--- WORKING DATA ---

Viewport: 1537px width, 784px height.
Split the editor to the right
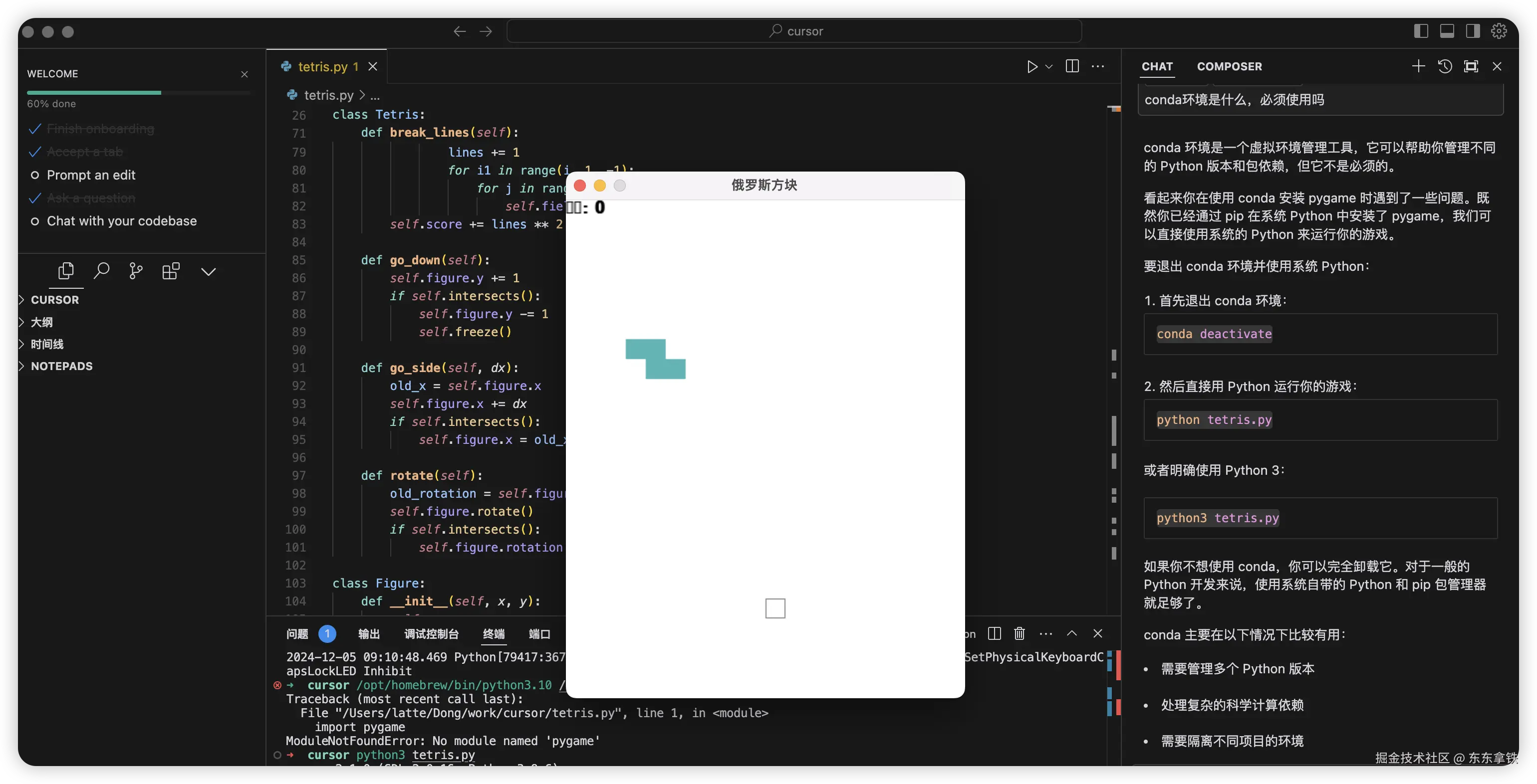[x=1072, y=66]
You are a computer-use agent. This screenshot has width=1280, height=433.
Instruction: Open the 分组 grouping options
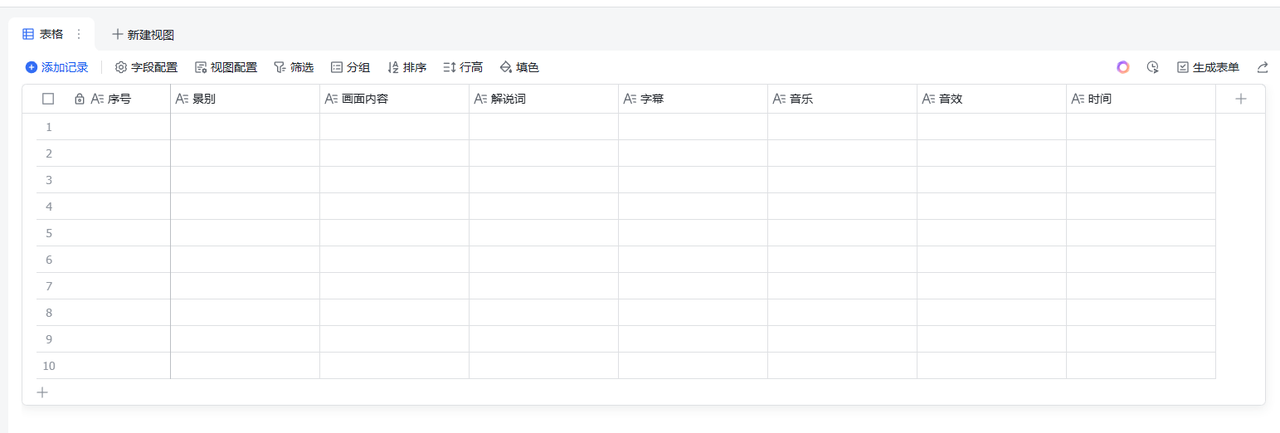(x=350, y=67)
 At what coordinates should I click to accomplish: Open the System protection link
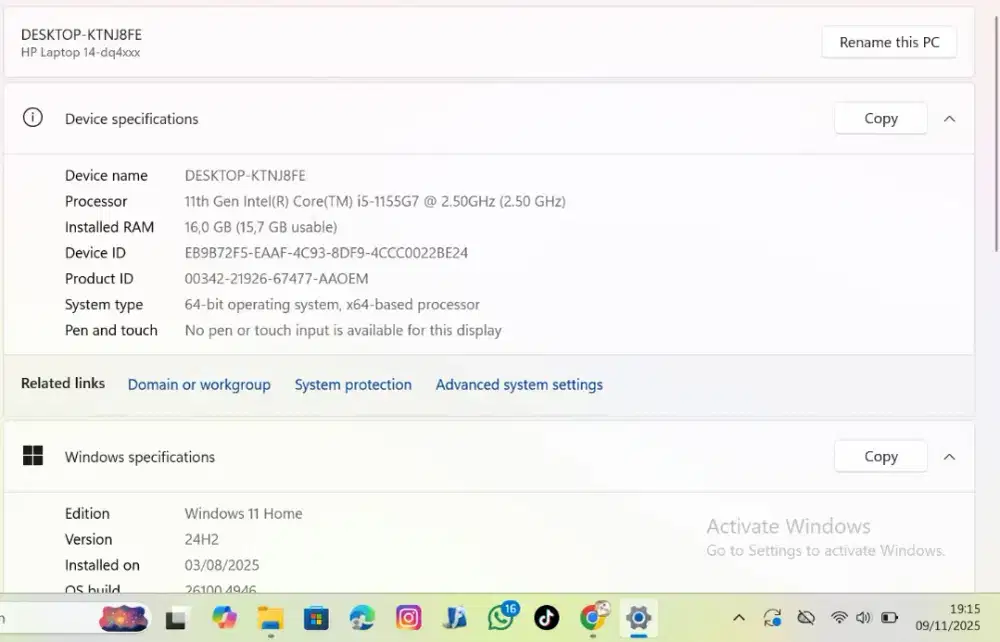pos(353,385)
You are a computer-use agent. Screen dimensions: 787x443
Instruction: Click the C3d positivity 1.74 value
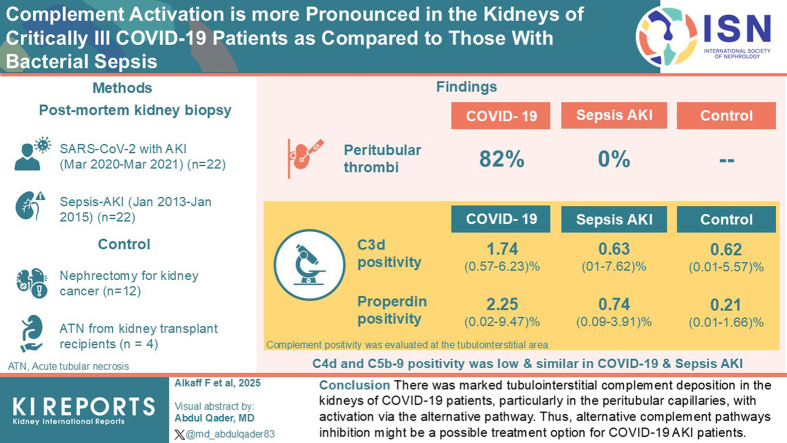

---

▸ OBJECTIVE
Write out all the entries above again, requests included, and shift every coordinate in the answers by adding 99 to it. Leave the pictures out.

▸ OUTPUT
Viewport: 1537px width, 784px height.
Split the editor to the right
[x=1171, y=165]
You are a computer-use agent. This screenshot has width=1280, height=433.
Instruction: Open the 分组 grouping options
(x=449, y=166)
 At what coordinates should I click to accomplish: Open the System protection link
pos(452,484)
You are a computer-use agent. Screen dimensions: 787x443
Instruction: Click the C3d positivity 1.74 value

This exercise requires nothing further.